_Selected text_:
Workplace Trends

Biomimicry: Not Just Sharkskins and Honeycombs

me picIn our series of guest blogs by speakers and supporters of our up-coming Workplace Trends Autumn Conference in London: People, Place, Performance, conference manager Maggie Procopi discusses biomimicry and biophilia, which have been engaging topics of discussion at recent conferences.


Over recent years at our Workplace Trends Conferences we’ve been lucky enough to welcome Michael Pawlyn and later Richard James MacCowan to speak on biomimicry, as well as Bill Browning and Oliver Heath on biophilia.
They enthralled audiences with tales of how the natural world can solve human problems through design solutions (biomimicry) and by satisfying our innate need to connect with nature (biophilia).
But biomimicry is more than just the famous design solutions we hear about, like the stability, aesthetics and economies of the Eden Project’s bubble raft shapes, or Sharklet Technologies printing sharkskin patterns onto adhesive film, which repels bacteria and so is ideal for installation in schools and hospitals, or harvesting water in the desert like the Stenocara Beetle.
Biomimicry casts its net wider than just design. The human race has only been here a fraction of the time that nature has. We can look to the wild world for tips and best practice on people management and leadership. Just Google and learn – from how a wolf pack works to the way a beehive operates and ant colonies manage themselves.

_Tasks_:
**A.** In the biomimicry text, what does Sharklet Technologies print onto adhesive film?
**B.** Reproduce the stretch of the biomimicry text from "They enthralled audiences" through "the Stenocara Beetle.".

_Data listing_:
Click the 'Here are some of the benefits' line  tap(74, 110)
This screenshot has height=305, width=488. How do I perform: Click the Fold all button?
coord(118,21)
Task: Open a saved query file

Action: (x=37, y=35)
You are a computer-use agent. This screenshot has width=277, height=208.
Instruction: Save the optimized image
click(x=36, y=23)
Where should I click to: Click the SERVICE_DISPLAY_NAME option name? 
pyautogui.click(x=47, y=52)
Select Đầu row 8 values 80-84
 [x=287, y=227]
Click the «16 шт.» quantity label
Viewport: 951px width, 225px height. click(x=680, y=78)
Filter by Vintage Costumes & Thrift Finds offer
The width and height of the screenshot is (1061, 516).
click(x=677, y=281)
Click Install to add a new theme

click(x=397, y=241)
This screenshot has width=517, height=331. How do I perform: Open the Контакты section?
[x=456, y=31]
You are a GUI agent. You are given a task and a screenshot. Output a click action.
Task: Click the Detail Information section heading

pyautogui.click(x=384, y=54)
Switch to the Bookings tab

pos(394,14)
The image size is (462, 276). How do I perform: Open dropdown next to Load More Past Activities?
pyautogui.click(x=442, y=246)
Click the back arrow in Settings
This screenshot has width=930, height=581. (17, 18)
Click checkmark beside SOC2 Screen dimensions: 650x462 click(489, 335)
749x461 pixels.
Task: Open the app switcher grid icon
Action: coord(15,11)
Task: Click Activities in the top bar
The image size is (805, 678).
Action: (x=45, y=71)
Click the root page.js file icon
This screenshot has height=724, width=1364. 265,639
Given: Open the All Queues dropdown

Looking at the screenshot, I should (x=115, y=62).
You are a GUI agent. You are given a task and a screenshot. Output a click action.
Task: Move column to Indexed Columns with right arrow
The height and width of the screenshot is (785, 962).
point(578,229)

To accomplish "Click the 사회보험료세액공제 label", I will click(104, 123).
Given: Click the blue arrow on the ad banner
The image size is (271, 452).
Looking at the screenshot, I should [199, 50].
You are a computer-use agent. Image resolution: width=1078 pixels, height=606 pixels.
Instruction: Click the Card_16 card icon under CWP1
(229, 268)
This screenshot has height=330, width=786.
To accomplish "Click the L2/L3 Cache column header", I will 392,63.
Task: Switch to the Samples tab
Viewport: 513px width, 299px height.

_Written responses_:
**A.** Sharkskin patterns.

**B.**
They enthralled audiences with tales of how the natural world can solve human problems through design solutions (biomimicry) and by satisfying our innate need to connect with nature (biophilia).
But biomimicry is more than just the famous design solutions we hear about, like the stability, aesthetics and economies of the Eden Project’s bubble raft shapes, or Sharklet Technologies printing sharkskin patterns onto adhesive film, which repels bacteria and so is ideal for installation in schools and hospitals, or harvesting water in the desert like the Stenocara Beetle.